First of all, I’m not anything like a Latin scholar. I took several years of Ancient Greek in college, but never Latin. However, I’ve been reading the most wonderful book about language in general called The Power of Babel: A Natural History of Language by John McWhorter, and from that I’ve been learning some things about how languages work. So when a buddy of mine emailed me a question about the Latin text of a song, wanting to know why it’s spelling kept changing so much, I was able to answer him with just a little bit of on-line research.
Lux aeterna luceat eis, Domine, cum sanctis tuis in aeternum, quia pius es. Requiem aeternam dona eis, Domine; et lux perpetua luceat eis,
“May everlasting light shine upon them, O Lord, with thy saints in eternity, for thou art merciful.

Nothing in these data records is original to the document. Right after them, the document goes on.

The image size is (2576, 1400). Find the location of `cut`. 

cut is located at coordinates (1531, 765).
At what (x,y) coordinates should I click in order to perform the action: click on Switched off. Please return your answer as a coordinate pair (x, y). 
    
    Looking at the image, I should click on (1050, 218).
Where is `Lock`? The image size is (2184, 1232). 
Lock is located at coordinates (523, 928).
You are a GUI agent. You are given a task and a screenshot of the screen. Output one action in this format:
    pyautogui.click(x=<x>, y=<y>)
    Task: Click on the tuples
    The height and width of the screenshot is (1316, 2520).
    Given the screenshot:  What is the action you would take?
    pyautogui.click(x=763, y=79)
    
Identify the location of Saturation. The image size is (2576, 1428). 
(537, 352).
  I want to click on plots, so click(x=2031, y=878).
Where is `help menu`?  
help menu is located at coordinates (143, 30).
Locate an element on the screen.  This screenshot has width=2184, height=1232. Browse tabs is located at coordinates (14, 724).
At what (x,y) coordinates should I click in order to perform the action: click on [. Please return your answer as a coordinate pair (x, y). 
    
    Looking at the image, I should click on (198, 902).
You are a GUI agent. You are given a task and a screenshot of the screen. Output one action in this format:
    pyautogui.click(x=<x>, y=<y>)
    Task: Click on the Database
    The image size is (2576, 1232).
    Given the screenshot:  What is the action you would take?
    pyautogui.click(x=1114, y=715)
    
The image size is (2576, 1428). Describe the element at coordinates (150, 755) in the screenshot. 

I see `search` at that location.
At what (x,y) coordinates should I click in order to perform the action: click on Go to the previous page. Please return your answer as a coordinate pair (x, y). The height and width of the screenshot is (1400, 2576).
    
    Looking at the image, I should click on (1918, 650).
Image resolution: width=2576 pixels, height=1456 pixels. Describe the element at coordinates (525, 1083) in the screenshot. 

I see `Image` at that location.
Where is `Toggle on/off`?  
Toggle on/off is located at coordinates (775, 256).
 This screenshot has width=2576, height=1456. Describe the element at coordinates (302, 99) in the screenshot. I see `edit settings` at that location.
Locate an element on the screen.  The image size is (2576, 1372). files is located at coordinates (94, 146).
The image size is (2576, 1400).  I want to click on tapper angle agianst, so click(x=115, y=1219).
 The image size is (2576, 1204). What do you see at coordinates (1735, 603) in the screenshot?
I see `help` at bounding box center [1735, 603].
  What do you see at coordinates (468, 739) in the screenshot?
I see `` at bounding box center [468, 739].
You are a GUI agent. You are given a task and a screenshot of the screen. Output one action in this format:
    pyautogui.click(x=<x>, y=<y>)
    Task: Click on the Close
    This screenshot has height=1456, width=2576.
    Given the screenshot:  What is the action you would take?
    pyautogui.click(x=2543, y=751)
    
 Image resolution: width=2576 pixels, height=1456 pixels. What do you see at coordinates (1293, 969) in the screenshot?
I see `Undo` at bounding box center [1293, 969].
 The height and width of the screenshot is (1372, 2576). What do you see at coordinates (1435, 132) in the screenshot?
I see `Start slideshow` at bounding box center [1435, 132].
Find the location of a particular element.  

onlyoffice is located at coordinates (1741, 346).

Grant them eternal rest, O Lord, and may everlasting light shine upon them.”
In this text there are these words: aeternum and aeternam.
What’s the difference(s)?
Here is my answer:
I’m not all that good at Latin, but I think I know enough to answer this particular question.
The word Aeternus is the Latin adjective that means eternal, or without end. In fact, the word eternal in English is a direct descendant from aeternus. If you say them both fast, they sound similar.
As to why the word aeternus is spelled three different ways (aeterna, aeternum, and aeternam) in the same paragraph, that takes a bit to explain.
See, in many languages, like English, the way you tell what the words are doing in a sentence is by their order. Usually the order is subject, verb, object, although some languages do their order differently.
Take the sentence: The girl ate a sandwich.
The subject (the person doing the action) is the girl. The verb (the action) is ate, and the object (the thing being acted upon, in this case, being ate) is the sandwich. When you read this sentence you know it is about a girl, eating a sandwich.
But what happens if you rearrange the word order? What if you write: A sandwich ate the girl.
Uh, oh. Those are the same words, but it means something completely different from the first sentence, at least in English.
As it happens there are some other languages, like Latin and Greek, that solve this word order problem differently. What Latin and Greek do is add a suffix to the end of the words so the listener (or reader) knows what is being done to who, regardless of the word order. So in Latin you could write:
And they would all mean the same thing (a girl eating a sandwich) as long as you used the proper suffixes for each of the words. In each case girl would get the subject suffix, ate would get the subject suffix as well (so you know its the girl doing the action), and sandwich would get the object suffix.
This is a neat trick for a language. Among other things it makes it easy to write long epic poems because the author is free of the limitations of word order when writing. They can rearrange the words to work best (in terms of rhyme and meter) without worrying about word order. But its also a bit of a pain for non-native speakers because you have to memorize all the proper suffixes so you can follow what is going on.
The pretty girl owns a car
You would know that the word pretty applies to the girl. Change the sentence to:
The girl owns a pretty car
And now its the car that is pretty, not the girl. But again, like we saw before, in Latin and Greek you can rearrange the word order all you want, as long as the proper suffix is placed on the adjective so that the word pretty matches the ending of its subject.
One more thing, before we dig into the sentence. Many times in a language, an adjective will be so handy that eventually it starts to get used as a noun. Most languages have a way of taking adjectives and converting them into nouns for just this reason. Usually by changing their spelling. As it happens English does this the same way Latin and Greek do, by adding a suffix to the end of the adjective. Thus the adjective happy, because the noun happiness, by putting –ness on the end. In the same way forgetful becomes forgetfulness.
As you can probably guess, Latin and Greek not only adds a suffix, but they also change the spelling of it to indicate what they are modifying. Roughly the same thing as English, just slightly more complicated.
So now, lets go back to that Latin sentence.
Lux aeterna luceat eis, Domine, cum sanctis tuis in aeternum, quia pius es. Requiem aeternam dona eis, Domine; et lux perpetua luceat eis.
The first use of Aeternus comes at the beginning with aeterna. Here its an adjective modifying the noun Lux (or light) which also happens to be the subject of the sentence, hence the –a ending. The second time the word shows up as aeternum with the –um suffix. This suffix tells us the word is now a noun. So, instead of the adjective, eternal, it is the noun meaning eternalness. The third time the word shows up, aeternam, its back to the adjective form, only this time its modifying the object of the sentence instead of the subject like above. In this case its modifying the word requiem, meaning rest. Thus the –am ending.
So the same adjective, used three different ways. Once modifying the subject, once as a noun, and once modifying the object.
There’s more to it than this, but I think this gives you a good idea of why the word is spelled so differently.